I rely heavily on RI and not being able to implement it for the fields (answers) table was disturbing to me at first but I found that it wasn't a problem because there was only one form where the values were updated and so for the fields that needed consistent choices, I just used combos to control the selections and of course for the free text it didn't matter.  The numeric data is stored as plain numbers so that it is easy to convert to numeric in queries if arithmetic operations are required and the data type defined for the field tells me how to format the value when displaying it in a form or using it to populate form fields in Word documents.
Alex replied to Pat Hartman on 09-Jan-11 08:34 AM
Thanks, Pat,

I appreciate your input a lot. Your solution sounds very much like what I have had in mind until I read (parts of) Thinking in Sets by Celko. He strongly argues against storing meta data (like data type of another field) as data. Your (our) approach relies on what he calls One True Lookup Table (OTLT). I find it interesting to hear that your experience with it seems to be positive. (And I imagine that Robbe's system looks similar in terms of how answers are stored.)

But I would like to hear the other side, too. I'm sure there are SQL experts out there, who would hate such a data model. I'm not asking for a complete solution here, just ideas and - most importantly - the rationale behind the ideas.

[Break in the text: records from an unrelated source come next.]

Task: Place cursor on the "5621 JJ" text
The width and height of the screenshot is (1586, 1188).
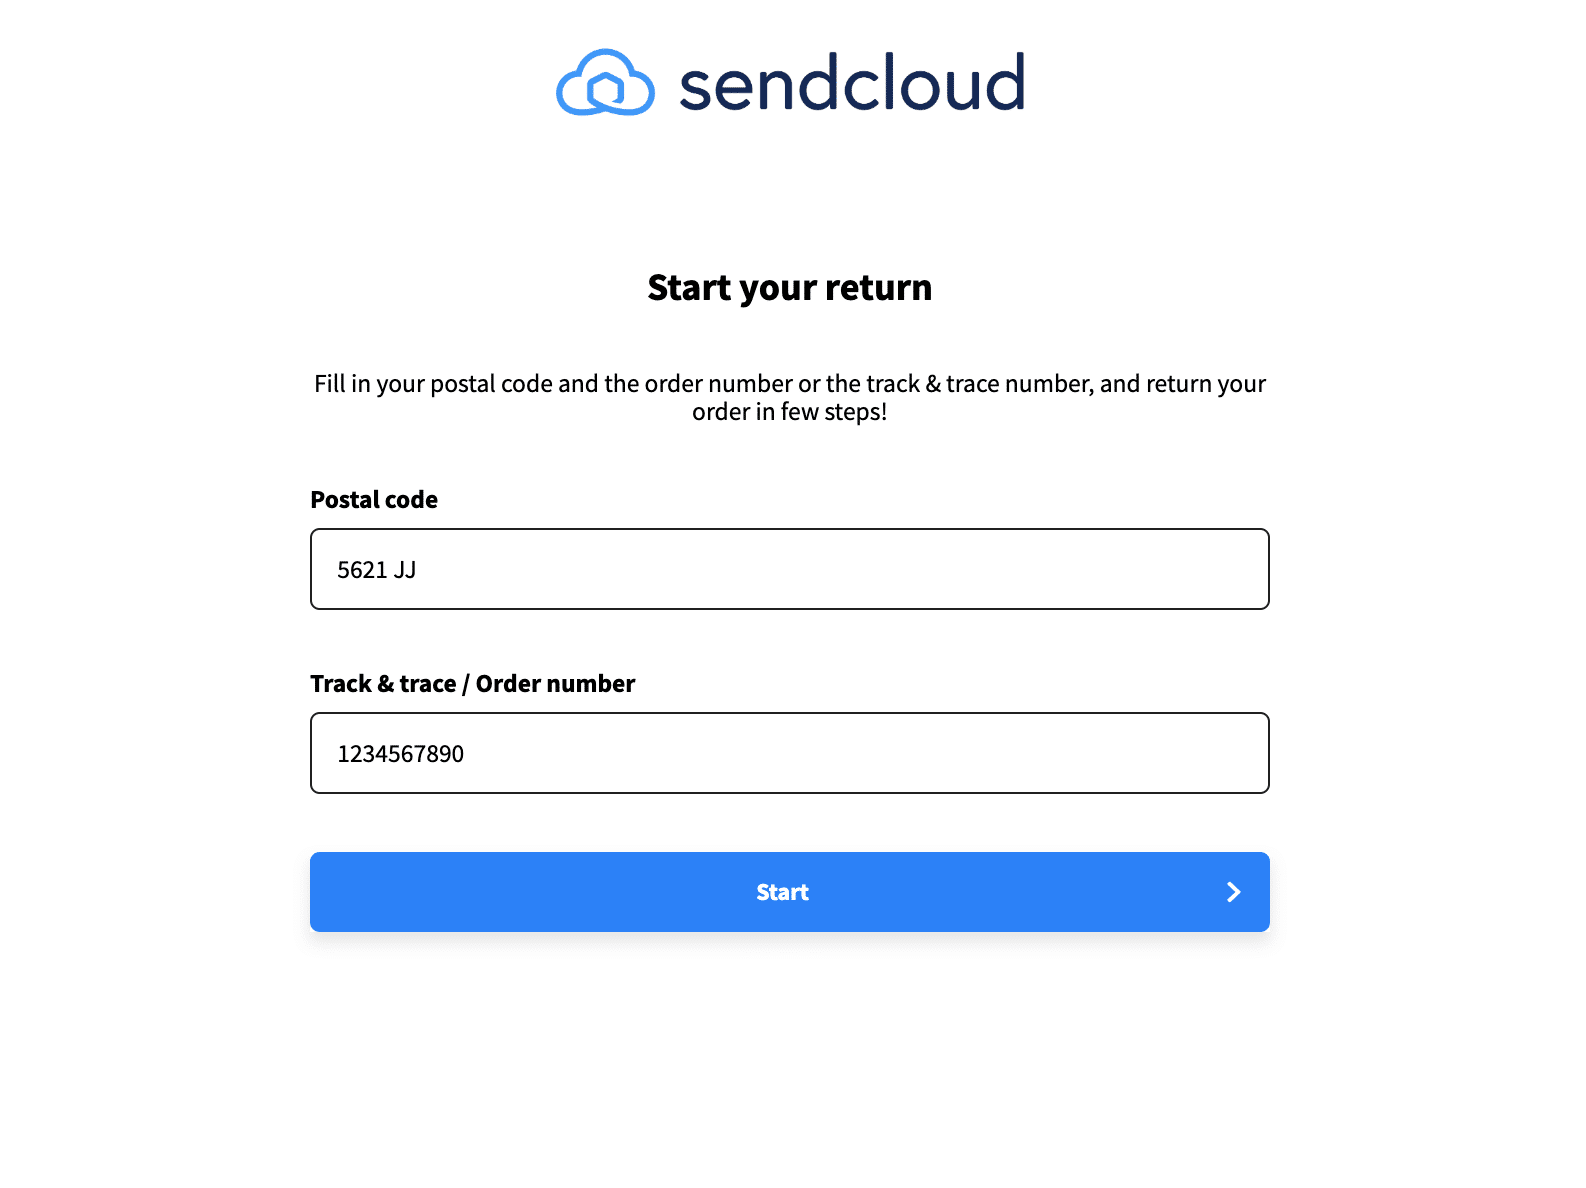Action: (376, 570)
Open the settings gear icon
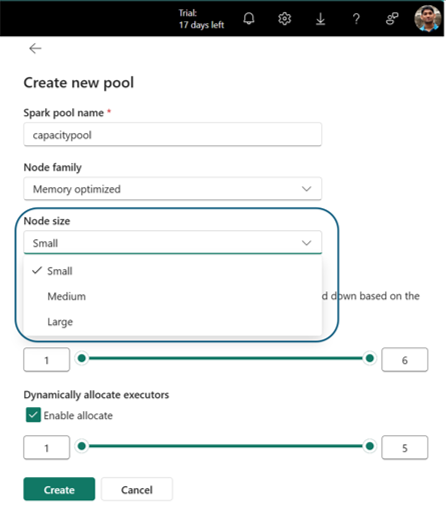 pyautogui.click(x=284, y=19)
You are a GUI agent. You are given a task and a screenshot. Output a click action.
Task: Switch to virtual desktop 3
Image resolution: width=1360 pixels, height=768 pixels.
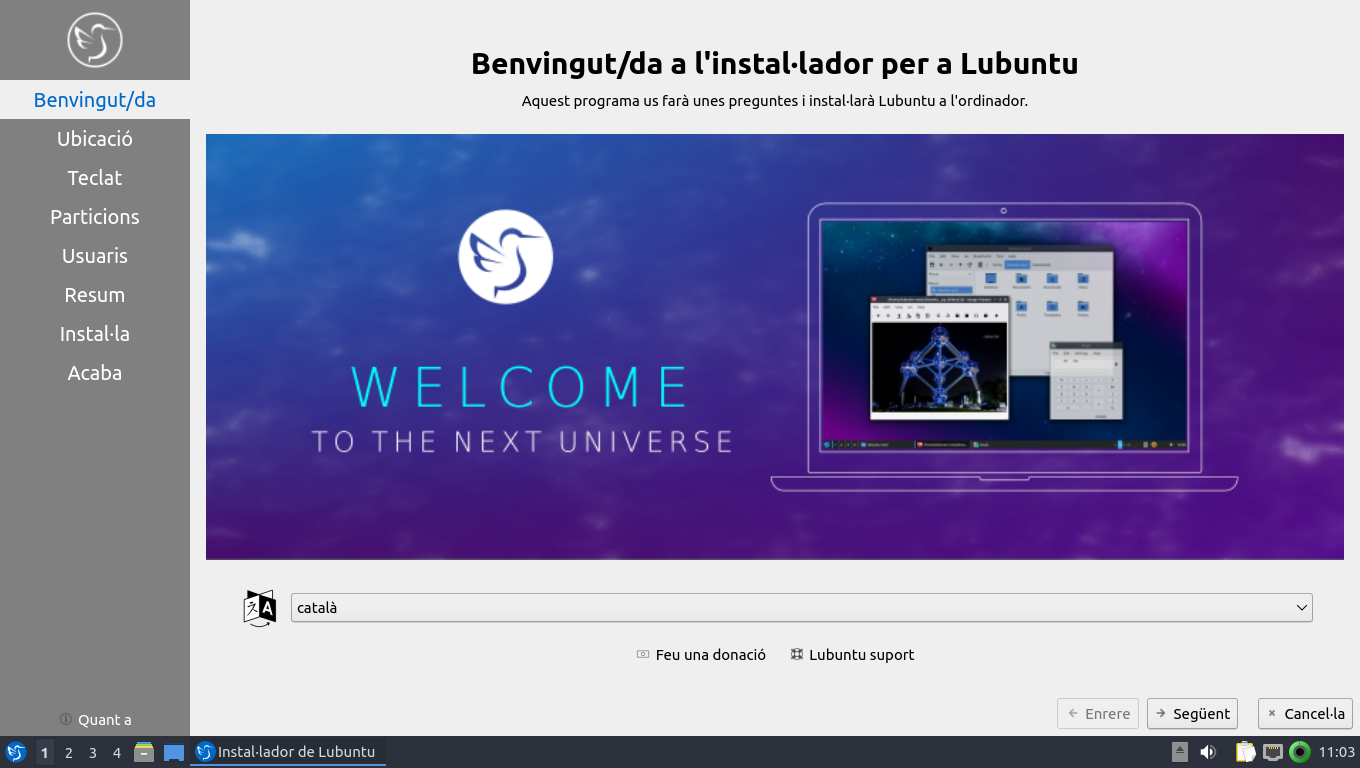click(x=93, y=752)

Pat Hartman replied to Alex on 09-Jan-11 05:41 PM
The choice of this ultra normalized schema was made due to the need for speed in developing new products.  In a more mature company where new products weren't being developed every few months, I would have defined a flat table for common fields and separate tables by product to hold the product fields.  Using this vertical table allowed the user to create new products as the need arose.  Which is the same reason that EAV is the preferred schema for surveys, questionnaires, tests, etc.  Working with entities of this nature is quite simple until you get to the possibility of different answer data types.  No one questions the EAV solution as long as the answers are all of the same data type.  Once the answer data types are different, the questions start.  You could create a separate table for each answer datatype which should satisfy the purists but it will complicate your SQL and be just as awkward for forms and reports.  Having a field for each possible data type simplifies the SQL but does nothing to simplify forms and reports.  No matter which vertical solution you choose (data type field + common value field (my suggestion), separate value field for each data type, separate table for each data type, you end up with awkward processing for the answers.